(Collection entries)
★ ★ ★ ★ ★ ★ ★
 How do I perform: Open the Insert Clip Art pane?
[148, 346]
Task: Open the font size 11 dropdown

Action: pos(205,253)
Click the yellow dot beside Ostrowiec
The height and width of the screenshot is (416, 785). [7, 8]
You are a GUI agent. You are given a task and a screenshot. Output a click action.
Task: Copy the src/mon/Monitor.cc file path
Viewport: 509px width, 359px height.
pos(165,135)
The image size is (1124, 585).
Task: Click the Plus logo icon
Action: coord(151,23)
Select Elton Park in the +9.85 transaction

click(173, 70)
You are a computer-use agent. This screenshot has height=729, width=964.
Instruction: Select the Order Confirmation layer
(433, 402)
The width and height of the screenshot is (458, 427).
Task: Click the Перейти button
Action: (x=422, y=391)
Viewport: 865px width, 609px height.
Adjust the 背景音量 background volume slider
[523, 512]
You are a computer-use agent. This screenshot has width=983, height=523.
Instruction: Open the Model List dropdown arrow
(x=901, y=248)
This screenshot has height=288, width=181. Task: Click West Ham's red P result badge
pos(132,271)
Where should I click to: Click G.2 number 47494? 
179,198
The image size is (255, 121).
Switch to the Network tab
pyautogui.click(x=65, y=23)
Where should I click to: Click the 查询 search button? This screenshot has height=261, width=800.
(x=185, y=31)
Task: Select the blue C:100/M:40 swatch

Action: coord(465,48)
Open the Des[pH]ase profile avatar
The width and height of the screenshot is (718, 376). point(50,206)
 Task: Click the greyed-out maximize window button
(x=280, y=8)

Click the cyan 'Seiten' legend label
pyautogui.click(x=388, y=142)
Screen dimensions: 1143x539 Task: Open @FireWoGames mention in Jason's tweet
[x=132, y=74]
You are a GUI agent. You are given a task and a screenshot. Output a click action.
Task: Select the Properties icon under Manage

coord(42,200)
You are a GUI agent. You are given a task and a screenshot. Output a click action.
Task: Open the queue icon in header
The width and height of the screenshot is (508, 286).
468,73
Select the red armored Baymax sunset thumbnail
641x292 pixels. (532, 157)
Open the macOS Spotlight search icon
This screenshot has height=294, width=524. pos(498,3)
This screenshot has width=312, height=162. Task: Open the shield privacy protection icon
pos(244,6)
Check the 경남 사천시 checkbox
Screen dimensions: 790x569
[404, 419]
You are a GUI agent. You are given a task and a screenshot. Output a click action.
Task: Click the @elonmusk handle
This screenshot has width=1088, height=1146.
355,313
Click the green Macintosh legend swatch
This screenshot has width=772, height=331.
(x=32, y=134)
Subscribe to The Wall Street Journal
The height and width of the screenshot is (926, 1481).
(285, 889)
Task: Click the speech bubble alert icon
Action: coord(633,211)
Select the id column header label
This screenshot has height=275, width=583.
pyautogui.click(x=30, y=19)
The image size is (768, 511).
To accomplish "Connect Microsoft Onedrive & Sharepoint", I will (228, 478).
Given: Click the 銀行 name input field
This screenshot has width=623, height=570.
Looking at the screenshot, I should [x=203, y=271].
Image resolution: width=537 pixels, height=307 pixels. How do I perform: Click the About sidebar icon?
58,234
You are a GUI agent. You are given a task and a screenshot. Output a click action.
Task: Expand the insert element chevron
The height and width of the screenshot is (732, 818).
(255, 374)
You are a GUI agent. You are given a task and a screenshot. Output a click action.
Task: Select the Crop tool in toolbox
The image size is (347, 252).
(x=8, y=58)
★ ★ ★ ★ ★ ★ ★
Go through the records above and set each one down exactly, please.

 How do I perform: Open the Insert Clip Art pane?
[148, 346]
Task: Open the font size 11 dropdown

Action: pos(205,253)
Click the yellow dot beside Ostrowiec
The height and width of the screenshot is (416, 785). [7, 8]
You are a GUI agent. You are given a task and a screenshot. Output a click action.
Task: Copy the src/mon/Monitor.cc file path
Viewport: 509px width, 359px height.
pos(165,135)
The image size is (1124, 585).
Task: Click the Plus logo icon
Action: coord(151,23)
Select Elton Park in the +9.85 transaction

click(173, 70)
You are a computer-use agent. This screenshot has height=729, width=964.
Instruction: Select the Order Confirmation layer
(433, 402)
The width and height of the screenshot is (458, 427).
Task: Click the Перейти button
Action: (x=422, y=391)
Viewport: 865px width, 609px height.
Adjust the 背景音量 background volume slider
[523, 512]
You are a computer-use agent. This screenshot has width=983, height=523.
Instruction: Open the Model List dropdown arrow
(x=901, y=248)
This screenshot has height=288, width=181. Task: Click West Ham's red P result badge
pos(132,271)
Where should I click to: Click G.2 number 47494? 
179,198
The image size is (255, 121).
Switch to the Network tab
pyautogui.click(x=65, y=23)
Where should I click to: Click the 查询 search button? This screenshot has height=261, width=800.
(x=185, y=31)
Task: Select the blue C:100/M:40 swatch

Action: coord(465,48)
Open the Des[pH]ase profile avatar
The width and height of the screenshot is (718, 376). point(50,206)
 Task: Click the greyed-out maximize window button
(x=280, y=8)

Click the cyan 'Seiten' legend label
pyautogui.click(x=388, y=142)
Screen dimensions: 1143x539 Task: Open @FireWoGames mention in Jason's tweet
[x=132, y=74]
You are a GUI agent. You are given a task and a screenshot. Output a click action.
Task: Select the Properties icon under Manage

coord(42,200)
You are a GUI agent. You are given a task and a screenshot. Output a click action.
Task: Open the queue icon in header
The width and height of the screenshot is (508, 286).
468,73
Select the red armored Baymax sunset thumbnail
641x292 pixels. (532, 157)
Open the macOS Spotlight search icon
This screenshot has height=294, width=524. pos(498,3)
This screenshot has width=312, height=162. Task: Open the shield privacy protection icon
pos(244,6)
Check the 경남 사천시 checkbox
Screen dimensions: 790x569
[404, 419]
You are a GUI agent. You are given a task and a screenshot. Output a click action.
Task: Click the @elonmusk handle
This screenshot has width=1088, height=1146.
355,313
Click the green Macintosh legend swatch
This screenshot has width=772, height=331.
(x=32, y=134)
Subscribe to The Wall Street Journal
The height and width of the screenshot is (926, 1481).
(285, 889)
Task: Click the speech bubble alert icon
Action: coord(633,211)
Select the id column header label
This screenshot has height=275, width=583.
pyautogui.click(x=30, y=19)
The image size is (768, 511).
To accomplish "Connect Microsoft Onedrive & Sharepoint", I will (228, 478).
Given: Click the 銀行 name input field
This screenshot has width=623, height=570.
Looking at the screenshot, I should [x=203, y=271].
Image resolution: width=537 pixels, height=307 pixels. How do I perform: Click the About sidebar icon?
58,234
You are a GUI agent. You are given a task and a screenshot. Output a click action.
Task: Expand the insert element chevron
The height and width of the screenshot is (732, 818).
(255, 374)
You are a GUI agent. You are given a task and a screenshot. Output a click action.
Task: Select the Crop tool in toolbox
The image size is (347, 252).
(x=8, y=58)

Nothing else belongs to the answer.